Wen Zuolin (21) mahasiswa bidang keamanan pangan di Shanghai, memilih tablet vitamin dari akar tumbuhan semacam kubis yang berwarna kebiruan. Menurutnya dalam bentuk tablet suplemen itu lebih mudah dikonsumsi, rasanya lebih baik dan dia yakin apa kandungan di dalamnya.
Wen Zuolin mengakui dia selalu kembali ke pengobatan tradisional dari waktu ke waktu. “Generasi yang lebih tua lebih percaya pada pengobatan China. Bagi kami yang lebih muda meski juga mempercayainya, tapi sebagian besar memilih pengobatan Barat karena efeknya yang lebih cepat,” katanya.

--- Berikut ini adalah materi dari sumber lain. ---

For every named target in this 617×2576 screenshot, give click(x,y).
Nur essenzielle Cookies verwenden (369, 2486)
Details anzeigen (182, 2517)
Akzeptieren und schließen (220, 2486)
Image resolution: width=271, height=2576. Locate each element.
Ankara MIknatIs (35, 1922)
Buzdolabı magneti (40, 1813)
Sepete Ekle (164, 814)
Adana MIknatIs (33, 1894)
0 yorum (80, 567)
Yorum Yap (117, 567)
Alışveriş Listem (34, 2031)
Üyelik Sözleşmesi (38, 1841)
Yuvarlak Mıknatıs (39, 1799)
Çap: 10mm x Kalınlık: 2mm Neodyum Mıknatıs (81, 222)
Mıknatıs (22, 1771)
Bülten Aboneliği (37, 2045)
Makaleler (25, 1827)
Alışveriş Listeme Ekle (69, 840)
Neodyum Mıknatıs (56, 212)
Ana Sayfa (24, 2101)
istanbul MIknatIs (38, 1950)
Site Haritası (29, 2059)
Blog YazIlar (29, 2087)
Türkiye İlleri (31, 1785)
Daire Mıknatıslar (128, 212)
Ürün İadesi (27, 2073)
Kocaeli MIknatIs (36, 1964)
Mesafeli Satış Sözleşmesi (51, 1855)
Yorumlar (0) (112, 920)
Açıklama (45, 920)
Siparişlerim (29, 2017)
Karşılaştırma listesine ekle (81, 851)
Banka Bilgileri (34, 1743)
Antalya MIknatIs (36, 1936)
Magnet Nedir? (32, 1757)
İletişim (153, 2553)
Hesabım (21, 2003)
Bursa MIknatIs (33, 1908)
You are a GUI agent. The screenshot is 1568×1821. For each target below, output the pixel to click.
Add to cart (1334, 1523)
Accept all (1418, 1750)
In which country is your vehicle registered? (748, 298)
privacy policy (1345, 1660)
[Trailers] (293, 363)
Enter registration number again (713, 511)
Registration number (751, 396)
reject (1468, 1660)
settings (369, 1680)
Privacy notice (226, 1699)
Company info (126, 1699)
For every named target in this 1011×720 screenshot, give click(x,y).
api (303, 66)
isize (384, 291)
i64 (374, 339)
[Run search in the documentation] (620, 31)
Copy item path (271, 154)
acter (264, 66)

Di Shanghai, Li Dongmei perempuan berusia 82 tahun masih belum yakin akan khasiat pengobatan modern. Dia sendiri berkutat dengan obat-obatan itu dalam laci-laci kayu yang khas di sebuah toko obat di kota.
“Saya tak yakin seberapa efektif hal ini, namun saya sendiri tetap mengonsumsi obat China setiap hari,” katanya sembari membawa dua tas yang sarat akan produk herbal yang bisa bernilai ratusan dolar untuk pengobatan selama beberapa bulan.
“Vitamin, saya tak terlalu mempercayainya.”